Fei Lung

Qing Empire
- Name: Fei Lung
- Cost: 23,300 silver taels
- Acquired: 1867
- Fate: Lost in typhoon, 1874

General characteristics
- Class & type: Gunboat
- Displacement: 450 long tons (457 t)
- Length: 154 ft (47 m)
- Installed power: 265 horsepower
- Speed: 7 kn (13 km/h)
- Complement: 43
- Armament: 1 × 70-pounder Armstrong gun; 2 × 20-pounder gun; 2 × 18-pounder gun; 2 × 12-pounder gun;

= Chinese gunboat Fei Lung =

Naval gunboat of Imperial China

Fei Lung (飛龍 (Feilung, Flying dragon), also known as Feiloong) was an early gunboat of the Qing Dynasty.

Fei Lung, along with her sister ships An Lan and Chen T'ao (see below), were British gunboats purchased through the British Consulate in Canton by Viceroy of Liangguang Ruilin in 1867. The increase in mercantile activity in Canton had attracted pirates, and the Canton government hoped to use these vessels to curb piracy. Their hulls were composite-built, with wooden planking over an iron frame, and each was generally equipped with seven guns. They arrived at Canton between 1867 and 1868, becoming part of the Guangdong Fleet and participated in anti-piracy patrol duties near the city.

Fei Lung was purchased for the price of 23,300 silver taels and was delivered to Canton between January and February 1867. Her first Chinese commander was He Guangyao (何光堯). She was lost on 22 September 1874 during the 1874 Hong Kong typhoon off Kap Shui Mun with the loss of all 43 crew.

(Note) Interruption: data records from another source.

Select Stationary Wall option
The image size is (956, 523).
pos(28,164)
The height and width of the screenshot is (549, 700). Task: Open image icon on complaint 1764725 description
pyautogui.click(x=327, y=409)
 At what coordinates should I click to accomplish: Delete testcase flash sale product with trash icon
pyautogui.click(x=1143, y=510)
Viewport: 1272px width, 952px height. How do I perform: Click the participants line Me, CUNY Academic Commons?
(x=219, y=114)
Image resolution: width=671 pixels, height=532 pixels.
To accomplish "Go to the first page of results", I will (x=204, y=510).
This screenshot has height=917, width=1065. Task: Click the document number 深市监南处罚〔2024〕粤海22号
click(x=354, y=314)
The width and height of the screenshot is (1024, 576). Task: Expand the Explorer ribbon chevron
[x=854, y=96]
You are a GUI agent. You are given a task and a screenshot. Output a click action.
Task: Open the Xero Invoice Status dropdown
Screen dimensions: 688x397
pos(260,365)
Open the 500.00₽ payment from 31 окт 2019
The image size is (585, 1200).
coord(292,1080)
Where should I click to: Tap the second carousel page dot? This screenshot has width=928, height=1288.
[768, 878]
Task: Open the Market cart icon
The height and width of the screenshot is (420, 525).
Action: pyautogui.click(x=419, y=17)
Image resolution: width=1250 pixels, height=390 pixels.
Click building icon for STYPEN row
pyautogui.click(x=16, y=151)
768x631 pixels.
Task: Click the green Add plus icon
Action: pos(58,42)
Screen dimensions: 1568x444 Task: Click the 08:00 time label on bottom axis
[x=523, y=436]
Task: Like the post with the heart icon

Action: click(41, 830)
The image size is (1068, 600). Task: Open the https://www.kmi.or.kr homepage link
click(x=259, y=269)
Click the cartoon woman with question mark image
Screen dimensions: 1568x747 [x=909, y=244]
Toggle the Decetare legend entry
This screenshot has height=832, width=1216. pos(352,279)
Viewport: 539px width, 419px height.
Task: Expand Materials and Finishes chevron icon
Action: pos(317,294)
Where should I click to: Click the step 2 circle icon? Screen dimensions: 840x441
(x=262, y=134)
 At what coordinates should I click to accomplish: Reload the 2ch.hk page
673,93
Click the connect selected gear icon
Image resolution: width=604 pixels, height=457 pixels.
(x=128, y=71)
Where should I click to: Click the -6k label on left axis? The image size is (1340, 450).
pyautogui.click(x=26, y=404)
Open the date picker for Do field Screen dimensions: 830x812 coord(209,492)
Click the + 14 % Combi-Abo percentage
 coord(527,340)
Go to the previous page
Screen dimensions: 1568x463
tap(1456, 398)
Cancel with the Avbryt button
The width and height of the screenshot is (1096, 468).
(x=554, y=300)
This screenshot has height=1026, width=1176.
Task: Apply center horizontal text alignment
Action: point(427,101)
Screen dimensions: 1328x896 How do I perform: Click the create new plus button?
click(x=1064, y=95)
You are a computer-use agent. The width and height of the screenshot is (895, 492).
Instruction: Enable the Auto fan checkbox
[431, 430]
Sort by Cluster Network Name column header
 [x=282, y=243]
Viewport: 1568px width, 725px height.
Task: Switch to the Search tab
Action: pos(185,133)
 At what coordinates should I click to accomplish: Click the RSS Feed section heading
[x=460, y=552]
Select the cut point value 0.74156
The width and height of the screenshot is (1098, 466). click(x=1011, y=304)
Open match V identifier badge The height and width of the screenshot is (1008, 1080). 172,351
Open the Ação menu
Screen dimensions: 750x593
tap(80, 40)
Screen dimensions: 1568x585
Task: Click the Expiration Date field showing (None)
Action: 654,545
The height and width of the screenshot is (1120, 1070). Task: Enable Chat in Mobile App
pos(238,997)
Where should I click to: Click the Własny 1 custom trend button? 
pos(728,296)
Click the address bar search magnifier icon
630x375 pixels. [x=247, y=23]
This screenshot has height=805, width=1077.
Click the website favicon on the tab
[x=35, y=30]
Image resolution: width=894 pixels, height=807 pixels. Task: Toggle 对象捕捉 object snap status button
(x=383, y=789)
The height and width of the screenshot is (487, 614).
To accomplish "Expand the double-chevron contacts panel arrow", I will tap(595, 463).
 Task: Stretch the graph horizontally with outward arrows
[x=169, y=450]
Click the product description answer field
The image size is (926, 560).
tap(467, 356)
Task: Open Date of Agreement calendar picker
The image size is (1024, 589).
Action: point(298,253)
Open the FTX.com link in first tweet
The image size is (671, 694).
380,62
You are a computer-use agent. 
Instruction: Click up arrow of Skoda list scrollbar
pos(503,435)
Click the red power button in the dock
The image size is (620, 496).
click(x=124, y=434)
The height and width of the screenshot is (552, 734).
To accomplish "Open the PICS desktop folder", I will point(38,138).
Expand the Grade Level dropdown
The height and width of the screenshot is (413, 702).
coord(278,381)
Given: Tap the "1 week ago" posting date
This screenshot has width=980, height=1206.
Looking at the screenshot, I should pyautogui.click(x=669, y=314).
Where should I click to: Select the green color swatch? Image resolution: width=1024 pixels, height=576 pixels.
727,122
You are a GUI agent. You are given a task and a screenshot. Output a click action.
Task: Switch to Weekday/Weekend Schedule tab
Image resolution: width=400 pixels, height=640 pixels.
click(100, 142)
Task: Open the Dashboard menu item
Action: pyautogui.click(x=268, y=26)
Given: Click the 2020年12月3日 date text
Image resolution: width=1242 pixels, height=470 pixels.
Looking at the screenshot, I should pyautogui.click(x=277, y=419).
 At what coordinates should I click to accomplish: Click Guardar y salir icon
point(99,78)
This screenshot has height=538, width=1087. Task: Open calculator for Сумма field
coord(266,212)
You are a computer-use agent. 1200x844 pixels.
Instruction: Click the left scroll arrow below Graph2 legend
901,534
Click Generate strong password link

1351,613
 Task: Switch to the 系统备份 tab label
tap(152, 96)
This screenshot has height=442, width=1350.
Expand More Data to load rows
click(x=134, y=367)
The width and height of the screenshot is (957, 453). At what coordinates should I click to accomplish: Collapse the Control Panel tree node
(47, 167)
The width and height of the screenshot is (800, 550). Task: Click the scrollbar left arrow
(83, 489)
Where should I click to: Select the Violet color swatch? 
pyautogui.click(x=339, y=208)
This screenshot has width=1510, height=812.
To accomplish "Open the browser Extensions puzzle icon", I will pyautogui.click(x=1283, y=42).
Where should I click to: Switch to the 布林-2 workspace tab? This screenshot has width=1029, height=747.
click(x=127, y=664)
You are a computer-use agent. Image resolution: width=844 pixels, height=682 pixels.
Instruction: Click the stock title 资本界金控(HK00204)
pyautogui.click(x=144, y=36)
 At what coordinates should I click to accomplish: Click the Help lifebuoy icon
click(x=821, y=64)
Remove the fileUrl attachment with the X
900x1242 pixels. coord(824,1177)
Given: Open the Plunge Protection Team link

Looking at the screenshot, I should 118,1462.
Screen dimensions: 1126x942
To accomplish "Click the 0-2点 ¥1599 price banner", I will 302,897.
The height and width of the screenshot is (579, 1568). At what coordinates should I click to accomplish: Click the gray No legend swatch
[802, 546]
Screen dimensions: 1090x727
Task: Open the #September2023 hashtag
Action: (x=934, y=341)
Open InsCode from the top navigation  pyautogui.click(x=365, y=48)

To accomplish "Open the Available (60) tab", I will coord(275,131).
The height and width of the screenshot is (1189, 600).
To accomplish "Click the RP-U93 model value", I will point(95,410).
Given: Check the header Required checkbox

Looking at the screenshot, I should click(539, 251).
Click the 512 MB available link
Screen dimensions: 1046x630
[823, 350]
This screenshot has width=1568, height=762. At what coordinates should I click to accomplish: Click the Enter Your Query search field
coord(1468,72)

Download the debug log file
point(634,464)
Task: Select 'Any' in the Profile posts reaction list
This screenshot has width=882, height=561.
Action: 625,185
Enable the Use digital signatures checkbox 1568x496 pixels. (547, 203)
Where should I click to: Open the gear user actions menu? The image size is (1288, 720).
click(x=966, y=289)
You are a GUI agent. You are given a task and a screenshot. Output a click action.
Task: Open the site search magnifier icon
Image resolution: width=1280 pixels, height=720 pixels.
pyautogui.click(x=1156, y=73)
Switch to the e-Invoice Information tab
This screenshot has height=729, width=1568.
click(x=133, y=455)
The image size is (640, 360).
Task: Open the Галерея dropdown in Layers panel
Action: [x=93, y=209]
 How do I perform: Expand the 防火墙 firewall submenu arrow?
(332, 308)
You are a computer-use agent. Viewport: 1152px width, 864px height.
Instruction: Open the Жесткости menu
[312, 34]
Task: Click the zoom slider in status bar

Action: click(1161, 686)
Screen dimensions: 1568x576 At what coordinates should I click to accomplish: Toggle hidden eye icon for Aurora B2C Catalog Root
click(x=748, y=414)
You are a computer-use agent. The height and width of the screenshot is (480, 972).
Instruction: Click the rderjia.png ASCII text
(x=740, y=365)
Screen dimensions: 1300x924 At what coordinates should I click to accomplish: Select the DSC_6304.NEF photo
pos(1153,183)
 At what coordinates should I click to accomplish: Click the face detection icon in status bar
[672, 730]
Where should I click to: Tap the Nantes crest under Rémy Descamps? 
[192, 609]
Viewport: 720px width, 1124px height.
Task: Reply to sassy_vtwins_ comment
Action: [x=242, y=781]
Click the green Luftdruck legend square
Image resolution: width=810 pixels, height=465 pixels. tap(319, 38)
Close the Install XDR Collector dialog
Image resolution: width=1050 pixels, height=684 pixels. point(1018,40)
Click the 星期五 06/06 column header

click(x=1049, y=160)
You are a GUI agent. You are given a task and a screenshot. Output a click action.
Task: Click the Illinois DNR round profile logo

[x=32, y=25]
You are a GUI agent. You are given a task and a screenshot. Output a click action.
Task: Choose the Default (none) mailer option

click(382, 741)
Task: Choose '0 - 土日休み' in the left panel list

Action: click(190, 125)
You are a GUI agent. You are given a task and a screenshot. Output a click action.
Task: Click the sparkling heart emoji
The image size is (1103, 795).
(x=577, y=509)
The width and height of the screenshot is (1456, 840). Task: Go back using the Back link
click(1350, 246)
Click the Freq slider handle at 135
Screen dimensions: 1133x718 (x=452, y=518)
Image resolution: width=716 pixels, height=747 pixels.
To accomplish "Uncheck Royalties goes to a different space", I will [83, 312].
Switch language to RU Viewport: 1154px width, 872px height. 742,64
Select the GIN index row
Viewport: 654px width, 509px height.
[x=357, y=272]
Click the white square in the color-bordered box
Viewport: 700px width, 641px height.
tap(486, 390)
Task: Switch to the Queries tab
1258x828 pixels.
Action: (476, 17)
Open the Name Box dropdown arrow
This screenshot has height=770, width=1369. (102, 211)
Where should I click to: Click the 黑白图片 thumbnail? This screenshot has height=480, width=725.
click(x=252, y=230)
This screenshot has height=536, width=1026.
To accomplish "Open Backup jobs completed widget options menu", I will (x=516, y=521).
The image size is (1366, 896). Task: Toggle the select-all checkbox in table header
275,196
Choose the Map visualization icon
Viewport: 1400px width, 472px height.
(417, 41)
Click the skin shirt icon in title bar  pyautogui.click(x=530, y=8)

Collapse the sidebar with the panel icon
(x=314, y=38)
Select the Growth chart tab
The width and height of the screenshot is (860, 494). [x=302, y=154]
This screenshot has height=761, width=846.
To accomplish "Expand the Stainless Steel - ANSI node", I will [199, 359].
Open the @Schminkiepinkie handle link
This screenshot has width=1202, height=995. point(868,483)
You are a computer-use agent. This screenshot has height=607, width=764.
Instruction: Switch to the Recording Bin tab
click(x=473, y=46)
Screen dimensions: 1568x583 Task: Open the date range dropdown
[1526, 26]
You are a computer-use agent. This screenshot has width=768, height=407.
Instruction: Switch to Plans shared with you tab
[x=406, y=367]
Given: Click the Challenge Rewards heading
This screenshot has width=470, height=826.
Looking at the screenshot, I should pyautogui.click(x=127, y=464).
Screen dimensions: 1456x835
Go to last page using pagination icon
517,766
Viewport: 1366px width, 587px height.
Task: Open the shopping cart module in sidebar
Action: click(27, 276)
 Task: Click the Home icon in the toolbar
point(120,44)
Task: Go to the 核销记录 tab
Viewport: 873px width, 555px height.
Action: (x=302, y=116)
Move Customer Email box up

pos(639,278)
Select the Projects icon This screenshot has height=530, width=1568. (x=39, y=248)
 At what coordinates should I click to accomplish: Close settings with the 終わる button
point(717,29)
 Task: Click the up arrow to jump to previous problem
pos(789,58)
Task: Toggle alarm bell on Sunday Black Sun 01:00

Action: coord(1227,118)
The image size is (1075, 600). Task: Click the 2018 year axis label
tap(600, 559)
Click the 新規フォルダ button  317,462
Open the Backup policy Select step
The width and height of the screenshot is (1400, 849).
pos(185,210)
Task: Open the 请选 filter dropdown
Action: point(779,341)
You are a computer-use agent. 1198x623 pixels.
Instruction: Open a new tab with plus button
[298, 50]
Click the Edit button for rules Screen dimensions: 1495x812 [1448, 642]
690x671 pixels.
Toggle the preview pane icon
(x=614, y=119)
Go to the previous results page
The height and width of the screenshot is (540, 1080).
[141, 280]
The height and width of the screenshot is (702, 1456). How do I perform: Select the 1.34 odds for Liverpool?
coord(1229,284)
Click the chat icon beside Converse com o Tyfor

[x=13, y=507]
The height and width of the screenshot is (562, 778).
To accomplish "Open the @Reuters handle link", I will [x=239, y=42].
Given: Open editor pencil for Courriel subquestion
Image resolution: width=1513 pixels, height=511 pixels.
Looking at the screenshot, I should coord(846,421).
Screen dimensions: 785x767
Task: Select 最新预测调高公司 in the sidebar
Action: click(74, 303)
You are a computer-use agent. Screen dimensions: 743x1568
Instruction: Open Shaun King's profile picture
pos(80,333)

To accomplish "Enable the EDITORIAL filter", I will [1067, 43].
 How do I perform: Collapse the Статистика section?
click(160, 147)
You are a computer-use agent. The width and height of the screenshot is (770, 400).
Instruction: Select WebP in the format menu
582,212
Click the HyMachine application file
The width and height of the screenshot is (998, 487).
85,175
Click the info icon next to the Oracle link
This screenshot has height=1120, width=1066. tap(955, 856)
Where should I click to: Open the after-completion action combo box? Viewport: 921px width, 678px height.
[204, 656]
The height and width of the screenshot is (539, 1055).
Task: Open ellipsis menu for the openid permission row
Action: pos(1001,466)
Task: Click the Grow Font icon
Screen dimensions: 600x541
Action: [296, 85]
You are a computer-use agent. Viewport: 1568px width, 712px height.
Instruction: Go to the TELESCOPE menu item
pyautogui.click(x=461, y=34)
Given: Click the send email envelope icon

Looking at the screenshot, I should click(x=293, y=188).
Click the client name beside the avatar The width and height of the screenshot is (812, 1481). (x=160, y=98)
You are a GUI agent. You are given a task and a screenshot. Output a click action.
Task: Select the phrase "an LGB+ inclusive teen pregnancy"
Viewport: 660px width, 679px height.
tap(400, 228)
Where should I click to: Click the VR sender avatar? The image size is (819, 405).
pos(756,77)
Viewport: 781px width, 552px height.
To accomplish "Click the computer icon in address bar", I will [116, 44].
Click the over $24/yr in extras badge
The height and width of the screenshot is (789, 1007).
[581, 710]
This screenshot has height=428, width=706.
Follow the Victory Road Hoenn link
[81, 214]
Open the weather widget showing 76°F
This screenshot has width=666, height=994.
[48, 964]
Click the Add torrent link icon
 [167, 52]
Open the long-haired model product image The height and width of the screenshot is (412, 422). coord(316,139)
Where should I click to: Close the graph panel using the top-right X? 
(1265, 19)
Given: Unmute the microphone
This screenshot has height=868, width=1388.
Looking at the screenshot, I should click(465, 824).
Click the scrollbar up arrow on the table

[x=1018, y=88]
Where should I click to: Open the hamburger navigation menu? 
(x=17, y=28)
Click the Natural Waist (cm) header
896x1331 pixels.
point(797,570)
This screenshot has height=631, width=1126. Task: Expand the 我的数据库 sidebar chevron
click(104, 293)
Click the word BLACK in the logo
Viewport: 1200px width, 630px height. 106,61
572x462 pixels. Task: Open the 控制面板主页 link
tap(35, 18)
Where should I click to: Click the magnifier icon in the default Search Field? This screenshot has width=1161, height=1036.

An Lan (安瀾 (An Lan), also known as An Nan or Aulan) and Chen T'ao (鎮濤 (Chen T'ao)) were purchased for the price of 46,067 silver taels each. They were assembled in Hong Kong and were delivered to Canton between August and September 1868. The first Chinese commander for An Lan was Huang Tingyao (黃庭耀), while Fan Ganting (范幹挺) was the first Chinese commander of Chen T'ao. Their fates were not known.